» **WHAT NEEDS TO BE DONE**
Copy the material from the start through the line containing "Action: point(215,752)", swapping "Instruction" for "Command" and leaving everything else unchanged.
==========
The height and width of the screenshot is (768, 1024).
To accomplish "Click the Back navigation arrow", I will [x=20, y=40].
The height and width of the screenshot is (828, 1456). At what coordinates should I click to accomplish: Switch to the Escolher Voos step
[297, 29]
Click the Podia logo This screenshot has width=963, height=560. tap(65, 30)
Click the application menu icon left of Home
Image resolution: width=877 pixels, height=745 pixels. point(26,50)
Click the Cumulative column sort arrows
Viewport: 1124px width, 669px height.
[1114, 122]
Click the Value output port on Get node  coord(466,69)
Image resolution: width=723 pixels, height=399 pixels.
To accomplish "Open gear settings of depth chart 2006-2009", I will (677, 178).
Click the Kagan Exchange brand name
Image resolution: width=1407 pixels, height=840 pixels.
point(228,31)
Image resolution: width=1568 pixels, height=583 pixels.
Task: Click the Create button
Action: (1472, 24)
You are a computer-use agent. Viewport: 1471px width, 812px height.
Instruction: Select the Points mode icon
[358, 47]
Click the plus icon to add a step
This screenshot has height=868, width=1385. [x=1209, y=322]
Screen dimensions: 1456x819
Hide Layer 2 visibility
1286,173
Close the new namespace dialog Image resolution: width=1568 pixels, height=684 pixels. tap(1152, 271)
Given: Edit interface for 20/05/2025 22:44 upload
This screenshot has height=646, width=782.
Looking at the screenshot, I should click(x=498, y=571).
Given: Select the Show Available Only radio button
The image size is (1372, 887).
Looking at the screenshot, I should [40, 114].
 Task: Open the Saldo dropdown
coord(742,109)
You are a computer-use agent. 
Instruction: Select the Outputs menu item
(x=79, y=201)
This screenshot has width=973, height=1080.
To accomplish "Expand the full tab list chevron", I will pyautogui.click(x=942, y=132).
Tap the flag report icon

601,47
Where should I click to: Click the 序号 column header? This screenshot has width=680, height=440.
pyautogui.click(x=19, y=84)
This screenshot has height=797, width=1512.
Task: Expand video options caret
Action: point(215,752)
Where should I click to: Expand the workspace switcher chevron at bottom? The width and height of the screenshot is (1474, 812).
==========
» **ANSWER TO THIS EXERCISE**
The height and width of the screenshot is (768, 1024).
To accomplish "Click the Back navigation arrow", I will [x=20, y=40].
The height and width of the screenshot is (828, 1456). At what coordinates should I click to accomplish: Switch to the Escolher Voos step
[297, 29]
Click the Podia logo This screenshot has width=963, height=560. tap(65, 30)
Click the application menu icon left of Home
Image resolution: width=877 pixels, height=745 pixels. point(26,50)
Click the Cumulative column sort arrows
Viewport: 1124px width, 669px height.
[1114, 122]
Click the Value output port on Get node  coord(466,69)
Image resolution: width=723 pixels, height=399 pixels.
To accomplish "Open gear settings of depth chart 2006-2009", I will (677, 178).
Click the Kagan Exchange brand name
Image resolution: width=1407 pixels, height=840 pixels.
point(228,31)
Image resolution: width=1568 pixels, height=583 pixels.
Task: Click the Create button
Action: (1472, 24)
You are a computer-use agent. Viewport: 1471px width, 812px height.
Command: Select the Points mode icon
[358, 47]
Click the plus icon to add a step
This screenshot has height=868, width=1385. [x=1209, y=322]
Screen dimensions: 1456x819
Hide Layer 2 visibility
1286,173
Close the new namespace dialog Image resolution: width=1568 pixels, height=684 pixels. tap(1152, 271)
Given: Edit interface for 20/05/2025 22:44 upload
This screenshot has height=646, width=782.
Looking at the screenshot, I should click(x=498, y=571).
Given: Select the Show Available Only radio button
The image size is (1372, 887).
Looking at the screenshot, I should [40, 114].
 Task: Open the Saldo dropdown
coord(742,109)
You are a computer-use agent. 
Command: Select the Outputs menu item
(x=79, y=201)
This screenshot has width=973, height=1080.
To accomplish "Expand the full tab list chevron", I will pyautogui.click(x=942, y=132).
Tap the flag report icon

601,47
Where should I click to: Click the 序号 column header? This screenshot has width=680, height=440.
pyautogui.click(x=19, y=84)
This screenshot has height=797, width=1512.
Task: Expand video options caret
Action: point(215,752)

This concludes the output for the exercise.